Growing up in a family of addicts, I probably have a different view of addiction than most others. I know firsthand what it is like to be in a situation where you see someone harming his/herself and you can’t do anything about it. Because that person does not want your help. They are content in doing what they do in order to help them get by. To not have to face inner demons. To shut down all negative things & get this false sense of security from a controlled substance. Or alcohol. Or food. Or sex. Whatever their vice may be. Hell, I’m one step from being in AA myself. It’s a constantly struggle not to have just a taste to get through the day…week…shit, sometimes hour. It’s so easy to allow yourself to be comforted by something outside of yourself in order to “deal”. It’s easier to placate yourself with a drink, a puff, a snort, a bite,  a stroke…just to get by.
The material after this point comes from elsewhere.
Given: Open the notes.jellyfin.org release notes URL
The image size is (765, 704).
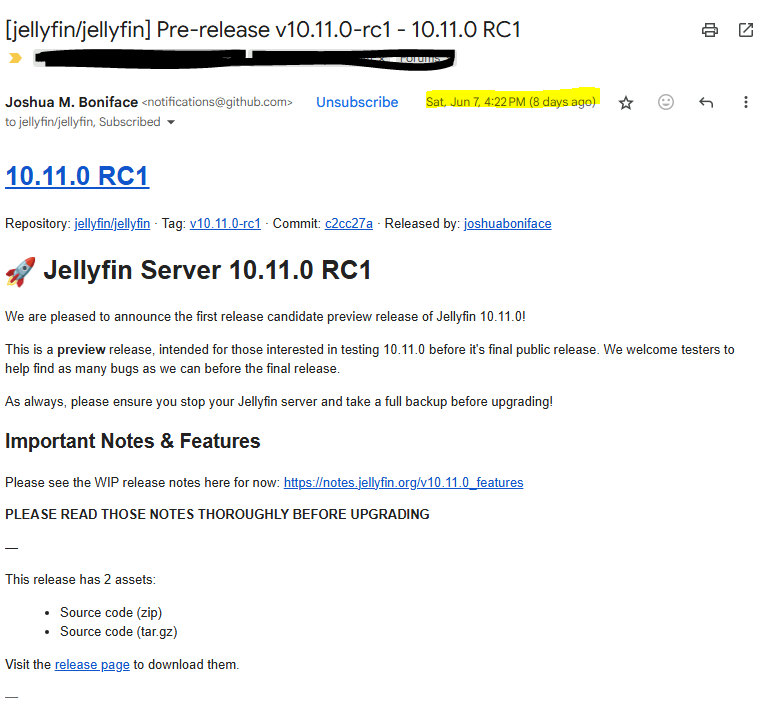Looking at the screenshot, I should (403, 482).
Addiction is a real disease. It’s as harmful as cancer, AIDS, & any other life-threatening diseases you can think of. A lot of people discount it to be mainly mental, therefore easily curable. No ma’am & naw suh. It takes a lot to overcome addiction & lead a life free of those things that once shackled you. Again, speaking from personal experience with addicts. My father was an avid drug/alcohol user for a bit of my childhood. He got clean because of something I said to him when I was about 7 or so. I can’t remember the exact phrasing of whatever I said, but it was enough to get him to see the error of his ways & make a change. My father says that no one is a “former” addict. You’re just an addict in recovery–constantly. Those urges are always there, it’s just how one chooses to squelch/control them that determines the status of your addiction.
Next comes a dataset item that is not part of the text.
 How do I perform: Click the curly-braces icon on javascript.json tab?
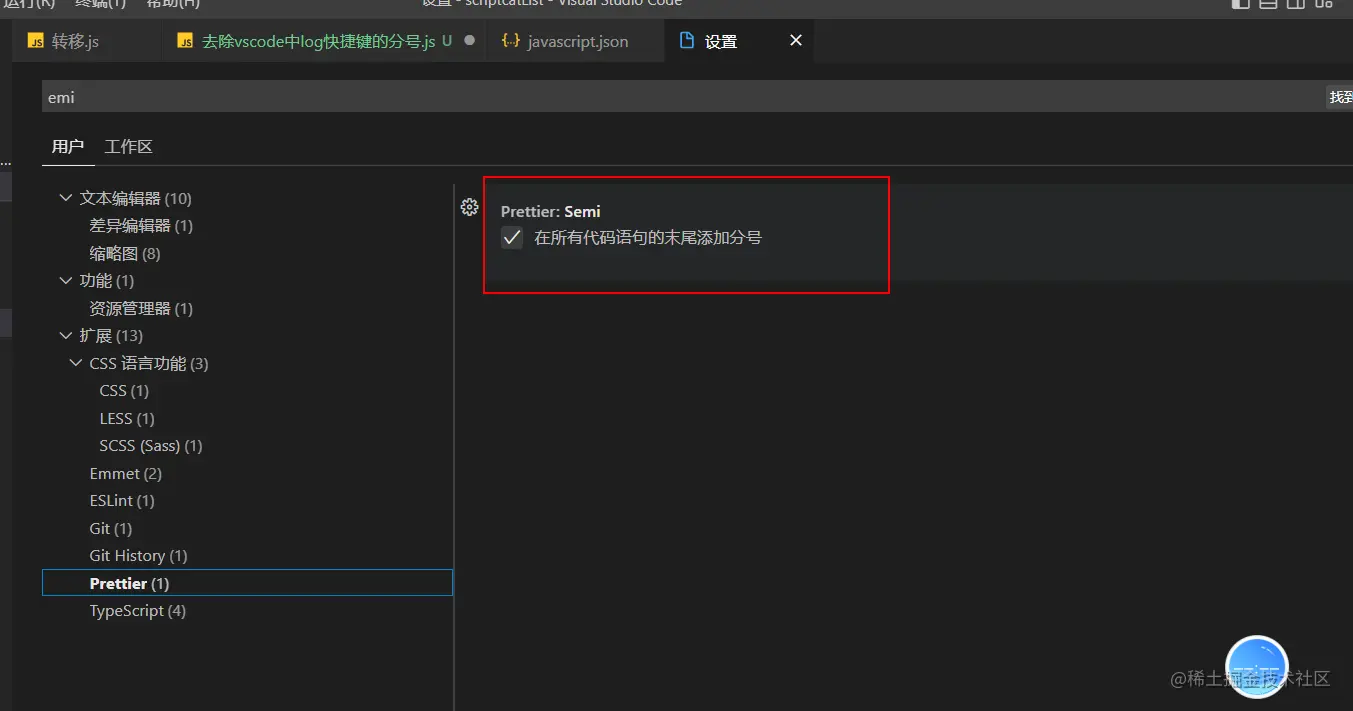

In undergrad I wrote a paper about my father’s life, detailing his addiction & I wish I still had a copy handy. We sat and talked candidly for a few hours about what lead to his addiction & his eventual recovery. I remember being shocked when learning about what drugs my dad did & for how long. I’m sure he could tell that I was shocked when I (normally a Chatty Cathy) remained silent for a large chunk of our conversation. The biggest takeaway I had from that conversation with my dad though is how tightly the demon of addiction can grab you & hold you in its clutches until you have the strength to let go. After the conversation, I’ve been on alert for things that make me feel too good w/o any aid from me. If I am seeking pleasure in things, yet receiving no enrichment from said things–I automatically am on guard. Like I said previously though, it is a struggle. It’s so much easier to submerge yourself in whatever to forget all the bullshit of your life and “feel good”. Nevermind the harsh reality you must face when it wears off, just relish the feeling while in the moment.
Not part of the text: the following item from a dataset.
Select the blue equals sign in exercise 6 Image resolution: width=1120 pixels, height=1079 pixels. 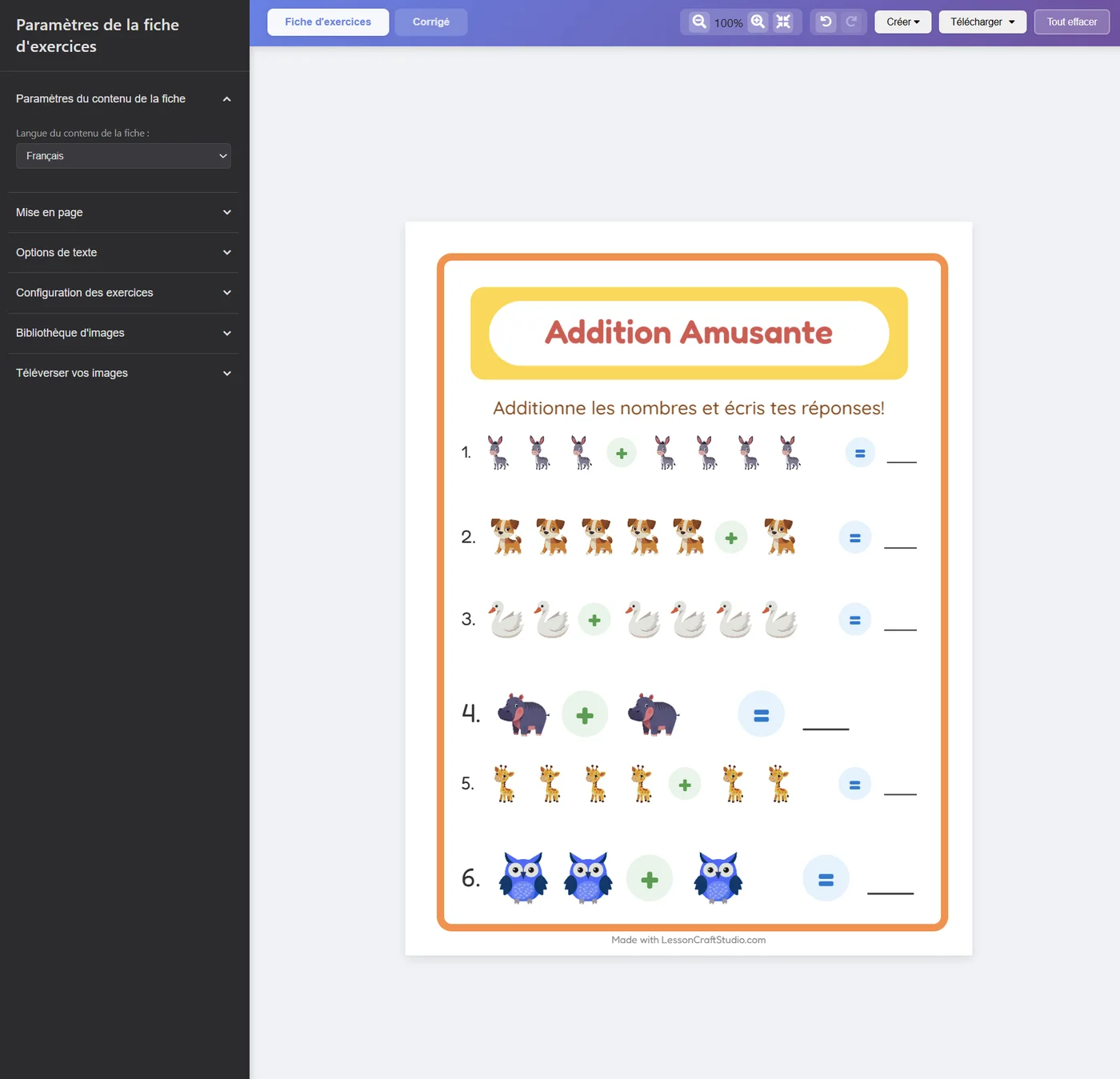click(826, 879)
I’m rambling, so I need to cut this short. I’ve already revealed too much personal information. In short I want to say fuck you to any judgmental asshat who says Amy’s death was what she deserved. No one deserves to be riddled by demons so tough that they can only seek solace in substance. I pray that the Winehouse family finds peace in knowing that the music of Amy has enriched the lives of many & while she is no longer here in body, her spirit lives on.

today my bird flew away…” RIP Amy. We barely knew you girl, but what we knew was both beauty & pain. I pray that you have found peace in the after-whereever.